Ayer cometí una de mis primeras rutinas pos-relación. Llamé a Al y Al se quedó a dormir en mi casa, en mi cama (porque sólo hay una cama y el sofá no estaba en condiciones) abrazándome toda la noche y seguramente maldiciendo el día en que aceptó hacerme de pañuelo. Al es así. Nosotros somos así. Él me quiere aunque la vida aun no ha querido que lo sepa y yo le quiero des de que le conocí. No me gusta forzar al destino así que no le he confesado nada. Vale, quizá también influya el echo de que un día me dijo que a la que uno de los dos se enamorara ya no volveríamos a dormir juntos.

No es que no haya querido a mis príncipes. Al último le quería bastante pero Al es diferente, es aquél que todas las chicas sabemos que aun que te cases estará en un rincón y muchas noches cuando te acuestes con tu marido te vendrá su imagen a la cabeza y pensarás “qué hubiera sido de nosotros si...”. Al es uno de esos amigos que cuando he roto con alguien me coge de la mano y me susurra “no sé que decirte, ya sabes que para lo que necesites me llamas” y siempre me muero de ganas de responder “necesito que te quedes en mi cama cada noche” pero eso nunca ocurre.

Cuando las luces empiezan a cerrar los ojos como si un dedo mágico les rozara el cristal, la ciudad se despierta, pasan las últimas ambulancias, los barrenderos mojan las calles para el día caluroso que vendrá Al se levanta.

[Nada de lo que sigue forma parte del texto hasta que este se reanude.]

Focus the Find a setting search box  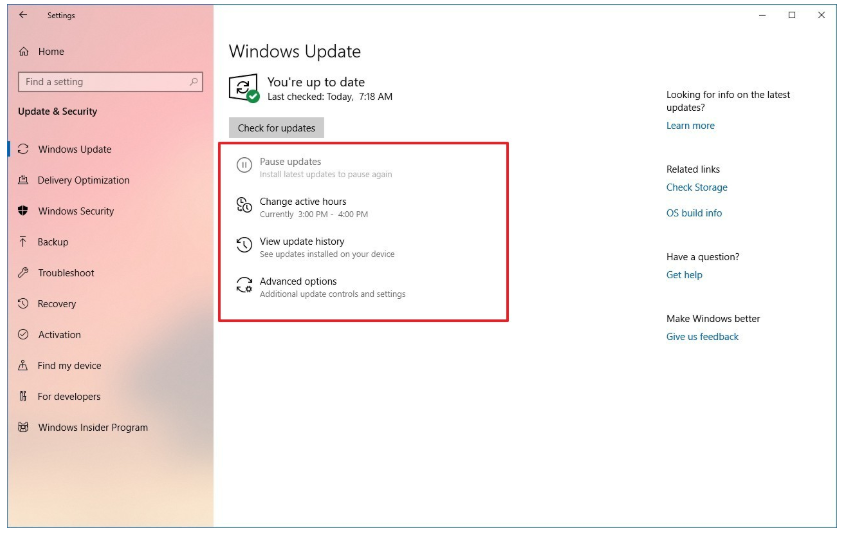(100, 82)
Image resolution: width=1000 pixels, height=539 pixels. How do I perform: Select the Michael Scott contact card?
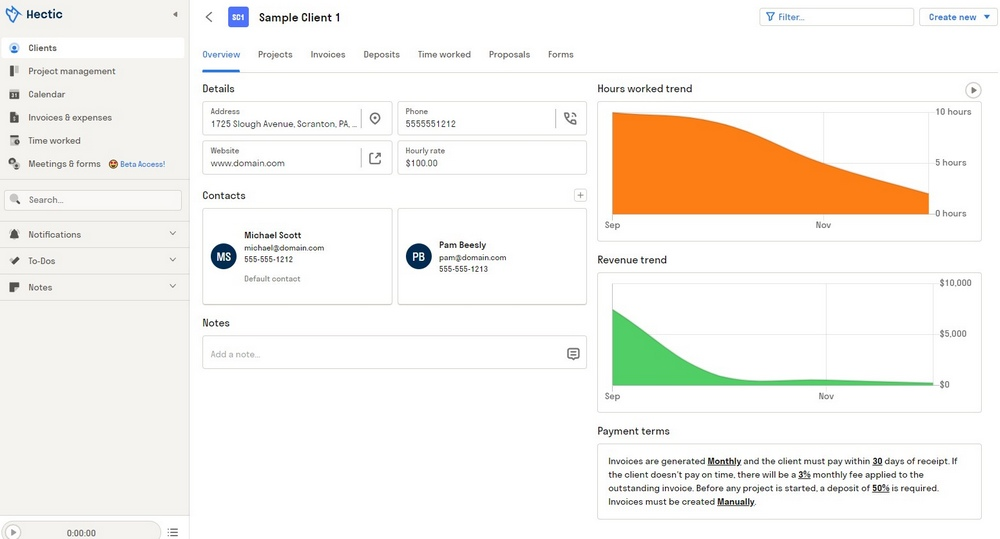(x=297, y=256)
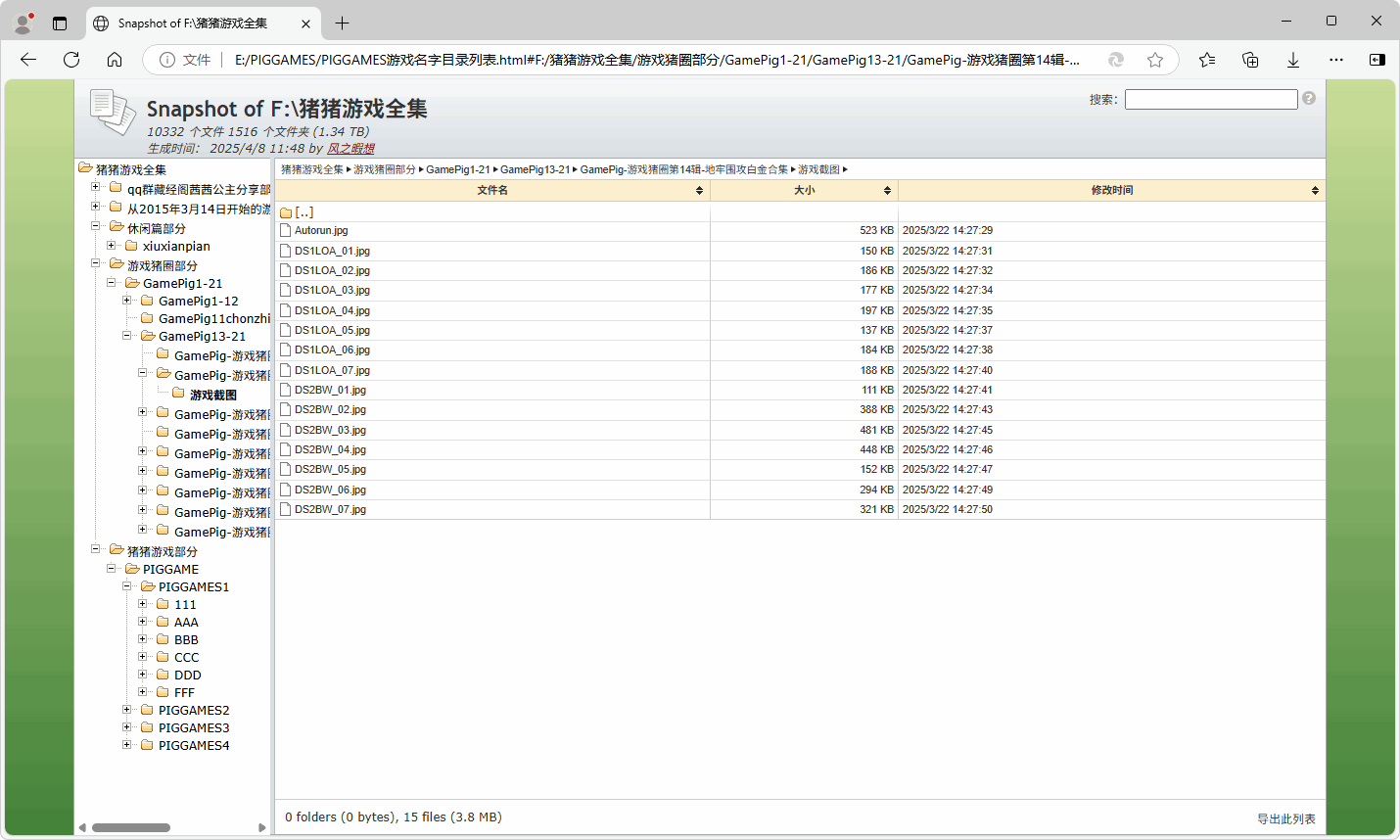Viewport: 1400px width, 840px height.
Task: Expand the PIGGAMES2 folder node
Action: (126, 710)
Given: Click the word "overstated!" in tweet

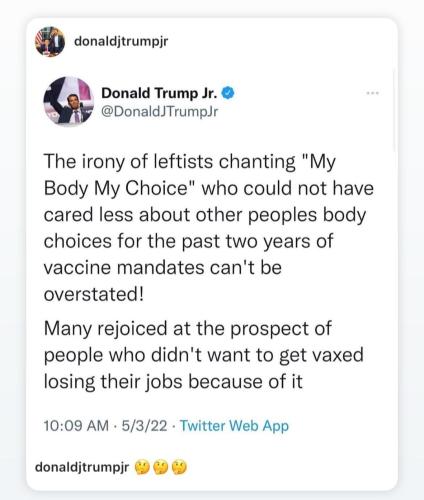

Las persianas de hierro de los comercios más viejos se levantan. A alguna le haría falta un poco de aceite porque siempre emiten ese silbato estremecedor al subir. Al se queda de pie en el balcón apoyado en la barandilla oxidada respirando el único aire fresco que habrá en todo el día con los ojos entreabiertos. Siempre susurra “Hoy será un día largo”. Se me queda mirando. Cuando se levanta siempre estoy despierta pero me gusta que me mire a través del cristal de la ventana que siempre ajusta para que no me entre demasiado ruido. Cuando le coje frío y se acaba el cigarrillo entra y después de apagarme el despertador antes de que suene decide despertarme diciéndome que nos hemos dormido y que es muy tarde cuando de verdad ya se que hora es porque lo he visto cuando me he girado, en la otra mesilla. Yo intento alargar este momento pero cuando se pone la camiseta ya sé que en menos de cinco minutos estará en la calle y yo me habré quedado como una tonta mirando la puerta, repasando suavemente sus palabras en mi mente mientras el microondas me calienta un Cola-Cao.